*** EXTRACTED RECORDS ***

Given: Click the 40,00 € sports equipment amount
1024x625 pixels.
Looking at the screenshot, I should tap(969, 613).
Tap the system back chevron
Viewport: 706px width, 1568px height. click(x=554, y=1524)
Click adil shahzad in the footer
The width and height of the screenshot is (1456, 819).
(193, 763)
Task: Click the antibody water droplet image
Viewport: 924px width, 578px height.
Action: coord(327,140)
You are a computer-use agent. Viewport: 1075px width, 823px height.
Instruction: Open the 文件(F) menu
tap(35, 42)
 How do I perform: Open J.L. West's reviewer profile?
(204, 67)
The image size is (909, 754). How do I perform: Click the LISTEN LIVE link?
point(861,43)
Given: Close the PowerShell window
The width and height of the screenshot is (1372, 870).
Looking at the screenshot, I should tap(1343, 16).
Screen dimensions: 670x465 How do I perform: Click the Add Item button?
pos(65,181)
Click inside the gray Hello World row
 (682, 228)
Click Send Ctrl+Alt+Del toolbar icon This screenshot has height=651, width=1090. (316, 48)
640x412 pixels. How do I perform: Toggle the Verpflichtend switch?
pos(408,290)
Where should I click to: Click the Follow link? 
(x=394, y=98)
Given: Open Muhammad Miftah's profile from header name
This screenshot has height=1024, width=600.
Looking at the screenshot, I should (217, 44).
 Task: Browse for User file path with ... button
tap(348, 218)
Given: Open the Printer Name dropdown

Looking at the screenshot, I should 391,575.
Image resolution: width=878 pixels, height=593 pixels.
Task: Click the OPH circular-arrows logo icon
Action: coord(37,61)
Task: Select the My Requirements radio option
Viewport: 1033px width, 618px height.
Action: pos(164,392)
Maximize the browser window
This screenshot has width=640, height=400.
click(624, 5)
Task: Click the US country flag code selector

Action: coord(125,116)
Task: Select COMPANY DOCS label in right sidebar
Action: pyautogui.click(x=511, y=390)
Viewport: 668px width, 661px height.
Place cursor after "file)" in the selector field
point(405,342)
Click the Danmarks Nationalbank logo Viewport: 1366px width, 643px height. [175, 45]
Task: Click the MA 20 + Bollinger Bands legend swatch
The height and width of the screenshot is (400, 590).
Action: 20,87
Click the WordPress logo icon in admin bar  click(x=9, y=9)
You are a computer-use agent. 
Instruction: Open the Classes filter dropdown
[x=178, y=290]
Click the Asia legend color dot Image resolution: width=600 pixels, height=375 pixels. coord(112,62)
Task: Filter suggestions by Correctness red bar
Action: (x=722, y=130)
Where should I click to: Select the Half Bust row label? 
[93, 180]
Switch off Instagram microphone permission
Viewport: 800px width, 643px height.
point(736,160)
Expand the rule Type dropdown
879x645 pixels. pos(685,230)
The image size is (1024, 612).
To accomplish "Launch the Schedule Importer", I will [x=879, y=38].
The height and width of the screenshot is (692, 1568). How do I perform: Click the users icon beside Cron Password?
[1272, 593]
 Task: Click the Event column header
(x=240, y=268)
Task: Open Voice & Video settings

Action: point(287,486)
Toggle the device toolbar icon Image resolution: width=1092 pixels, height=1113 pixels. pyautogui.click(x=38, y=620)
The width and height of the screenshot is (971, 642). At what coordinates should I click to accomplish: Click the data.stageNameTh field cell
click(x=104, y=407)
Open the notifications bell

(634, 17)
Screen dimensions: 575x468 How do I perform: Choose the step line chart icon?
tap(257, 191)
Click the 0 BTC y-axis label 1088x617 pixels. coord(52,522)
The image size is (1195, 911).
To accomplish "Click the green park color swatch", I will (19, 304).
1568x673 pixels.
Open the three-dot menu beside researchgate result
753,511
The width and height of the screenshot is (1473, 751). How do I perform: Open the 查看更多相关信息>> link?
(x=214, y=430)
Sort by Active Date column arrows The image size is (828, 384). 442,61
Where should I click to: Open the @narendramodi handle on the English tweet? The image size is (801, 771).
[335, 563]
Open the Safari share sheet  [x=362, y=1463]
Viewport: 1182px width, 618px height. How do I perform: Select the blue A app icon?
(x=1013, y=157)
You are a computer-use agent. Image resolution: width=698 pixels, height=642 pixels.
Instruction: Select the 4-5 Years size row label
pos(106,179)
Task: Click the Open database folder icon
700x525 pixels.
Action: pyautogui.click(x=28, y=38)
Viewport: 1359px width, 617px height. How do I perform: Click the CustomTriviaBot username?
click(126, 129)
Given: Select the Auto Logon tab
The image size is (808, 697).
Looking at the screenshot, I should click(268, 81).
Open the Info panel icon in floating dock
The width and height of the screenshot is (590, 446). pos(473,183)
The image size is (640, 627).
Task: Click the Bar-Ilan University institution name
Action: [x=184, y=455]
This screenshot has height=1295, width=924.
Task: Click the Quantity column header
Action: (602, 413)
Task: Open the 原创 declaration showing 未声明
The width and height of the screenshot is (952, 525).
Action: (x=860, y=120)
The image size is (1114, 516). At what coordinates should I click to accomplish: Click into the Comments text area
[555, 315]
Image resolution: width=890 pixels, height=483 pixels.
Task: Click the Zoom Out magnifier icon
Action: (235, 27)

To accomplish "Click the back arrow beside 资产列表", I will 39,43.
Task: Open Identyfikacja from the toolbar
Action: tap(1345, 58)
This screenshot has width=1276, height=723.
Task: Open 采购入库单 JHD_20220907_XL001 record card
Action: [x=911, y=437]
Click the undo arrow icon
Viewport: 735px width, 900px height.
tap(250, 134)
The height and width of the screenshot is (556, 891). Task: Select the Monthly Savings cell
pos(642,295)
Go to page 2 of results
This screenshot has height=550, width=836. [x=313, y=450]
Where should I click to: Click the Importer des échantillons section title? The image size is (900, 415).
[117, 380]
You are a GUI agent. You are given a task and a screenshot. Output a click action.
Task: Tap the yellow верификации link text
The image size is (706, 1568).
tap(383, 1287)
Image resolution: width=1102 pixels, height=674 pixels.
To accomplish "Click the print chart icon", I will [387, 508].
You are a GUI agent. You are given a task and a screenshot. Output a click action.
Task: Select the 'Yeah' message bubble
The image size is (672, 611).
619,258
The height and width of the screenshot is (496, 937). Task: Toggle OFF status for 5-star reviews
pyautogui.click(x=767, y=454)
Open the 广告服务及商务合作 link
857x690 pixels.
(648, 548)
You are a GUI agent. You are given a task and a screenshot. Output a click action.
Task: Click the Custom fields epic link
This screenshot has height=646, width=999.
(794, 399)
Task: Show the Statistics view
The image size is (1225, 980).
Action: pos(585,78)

*** End of EXTRACTED RECORDS ***

## WHAT TO WORK ON:
Print out the data exactly once more.

## YOUR SOLUTION:
Given: Click the 40,00 € sports equipment amount
1024x625 pixels.
Looking at the screenshot, I should tap(969, 613).
Tap the system back chevron
Viewport: 706px width, 1568px height. click(x=554, y=1524)
Click adil shahzad in the footer
The width and height of the screenshot is (1456, 819).
(193, 763)
Task: Click the antibody water droplet image
Viewport: 924px width, 578px height.
Action: coord(327,140)
You are a computer-use agent. Viewport: 1075px width, 823px height.
Instruction: Open the 文件(F) menu
tap(35, 42)
 How do I perform: Open J.L. West's reviewer profile?
(204, 67)
The image size is (909, 754). How do I perform: Click the LISTEN LIVE link?
point(861,43)
Given: Close the PowerShell window
The width and height of the screenshot is (1372, 870).
Looking at the screenshot, I should tap(1343, 16).
Screen dimensions: 670x465 How do I perform: Click the Add Item button?
pos(65,181)
Click inside the gray Hello World row
 (682, 228)
Click Send Ctrl+Alt+Del toolbar icon This screenshot has height=651, width=1090. (316, 48)
640x412 pixels. How do I perform: Toggle the Verpflichtend switch?
pos(408,290)
Where should I click to: Click the Follow link? 
(x=394, y=98)
Given: Open Muhammad Miftah's profile from header name
This screenshot has height=1024, width=600.
Looking at the screenshot, I should (217, 44).
 Task: Browse for User file path with ... button
tap(348, 218)
Given: Open the Printer Name dropdown

Looking at the screenshot, I should 391,575.
Image resolution: width=878 pixels, height=593 pixels.
Task: Click the OPH circular-arrows logo icon
Action: coord(37,61)
Task: Select the My Requirements radio option
Viewport: 1033px width, 618px height.
Action: pos(164,392)
Maximize the browser window
This screenshot has width=640, height=400.
click(624, 5)
Task: Click the US country flag code selector

Action: coord(125,116)
Task: Select COMPANY DOCS label in right sidebar
Action: pyautogui.click(x=511, y=390)
Viewport: 668px width, 661px height.
Place cursor after "file)" in the selector field
point(405,342)
Click the Danmarks Nationalbank logo Viewport: 1366px width, 643px height. [175, 45]
Task: Click the MA 20 + Bollinger Bands legend swatch
The height and width of the screenshot is (400, 590).
Action: 20,87
Click the WordPress logo icon in admin bar  click(x=9, y=9)
You are a computer-use agent. 
Instruction: Open the Classes filter dropdown
[x=178, y=290]
Click the Asia legend color dot Image resolution: width=600 pixels, height=375 pixels. coord(112,62)
Task: Filter suggestions by Correctness red bar
Action: (x=722, y=130)
Where should I click to: Select the Half Bust row label? 
[93, 180]
Switch off Instagram microphone permission
Viewport: 800px width, 643px height.
point(736,160)
Expand the rule Type dropdown
879x645 pixels. pos(685,230)
The image size is (1024, 612).
To accomplish "Launch the Schedule Importer", I will [x=879, y=38].
The height and width of the screenshot is (692, 1568). How do I perform: Click the users icon beside Cron Password?
[1272, 593]
 Task: Click the Event column header
(x=240, y=268)
Task: Open Voice & Video settings

Action: point(287,486)
Toggle the device toolbar icon Image resolution: width=1092 pixels, height=1113 pixels. pyautogui.click(x=38, y=620)
The width and height of the screenshot is (971, 642). At what coordinates should I click to accomplish: Click the data.stageNameTh field cell
click(x=104, y=407)
Open the notifications bell

(634, 17)
Screen dimensions: 575x468 How do I perform: Choose the step line chart icon?
tap(257, 191)
Click the 0 BTC y-axis label 1088x617 pixels. coord(52,522)
The image size is (1195, 911).
To accomplish "Click the green park color swatch", I will (19, 304).
1568x673 pixels.
Open the three-dot menu beside researchgate result
753,511
The width and height of the screenshot is (1473, 751). How do I perform: Open the 查看更多相关信息>> link?
(x=214, y=430)
Sort by Active Date column arrows The image size is (828, 384). 442,61
Where should I click to: Open the @narendramodi handle on the English tweet? The image size is (801, 771).
[335, 563]
Open the Safari share sheet  [x=362, y=1463]
Viewport: 1182px width, 618px height. How do I perform: Select the blue A app icon?
(x=1013, y=157)
You are a computer-use agent. Image resolution: width=698 pixels, height=642 pixels.
Instruction: Select the 4-5 Years size row label
pos(106,179)
Task: Click the Open database folder icon
700x525 pixels.
Action: pyautogui.click(x=28, y=38)
Viewport: 1359px width, 617px height. How do I perform: Click the CustomTriviaBot username?
click(126, 129)
Given: Select the Auto Logon tab
The image size is (808, 697).
Looking at the screenshot, I should click(268, 81).
Open the Info panel icon in floating dock
The width and height of the screenshot is (590, 446). pos(473,183)
The image size is (640, 627).
Task: Click the Bar-Ilan University institution name
Action: [x=184, y=455]
This screenshot has height=1295, width=924.
Task: Click the Quantity column header
Action: (602, 413)
Task: Open the 原创 declaration showing 未声明
The width and height of the screenshot is (952, 525).
Action: (x=860, y=120)
The image size is (1114, 516). At what coordinates should I click to accomplish: Click into the Comments text area
[555, 315]
Image resolution: width=890 pixels, height=483 pixels.
Task: Click the Zoom Out magnifier icon
Action: (235, 27)

To accomplish "Click the back arrow beside 资产列表", I will 39,43.
Task: Open Identyfikacja from the toolbar
Action: tap(1345, 58)
This screenshot has width=1276, height=723.
Task: Open 采购入库单 JHD_20220907_XL001 record card
Action: [x=911, y=437]
Click the undo arrow icon
Viewport: 735px width, 900px height.
tap(250, 134)
The height and width of the screenshot is (556, 891). Task: Select the Monthly Savings cell
pos(642,295)
Go to page 2 of results
This screenshot has height=550, width=836. [x=313, y=450]
Where should I click to: Click the Importer des échantillons section title? The image size is (900, 415).
[117, 380]
You are a GUI agent. You are given a task and a screenshot. Output a click action.
Task: Tap the yellow верификации link text
The image size is (706, 1568).
tap(383, 1287)
Image resolution: width=1102 pixels, height=674 pixels.
To accomplish "Click the print chart icon", I will [387, 508].
You are a GUI agent. You are given a task and a screenshot. Output a click action.
Task: Select the 'Yeah' message bubble
The image size is (672, 611).
619,258
The height and width of the screenshot is (496, 937). Task: Toggle OFF status for 5-star reviews
pyautogui.click(x=767, y=454)
Open the 广告服务及商务合作 link
857x690 pixels.
(648, 548)
You are a GUI agent. You are given a task and a screenshot. Output a click action.
Task: Click the Custom fields epic link
This screenshot has height=646, width=999.
(794, 399)
Task: Show the Statistics view
The image size is (1225, 980).
Action: pos(585,78)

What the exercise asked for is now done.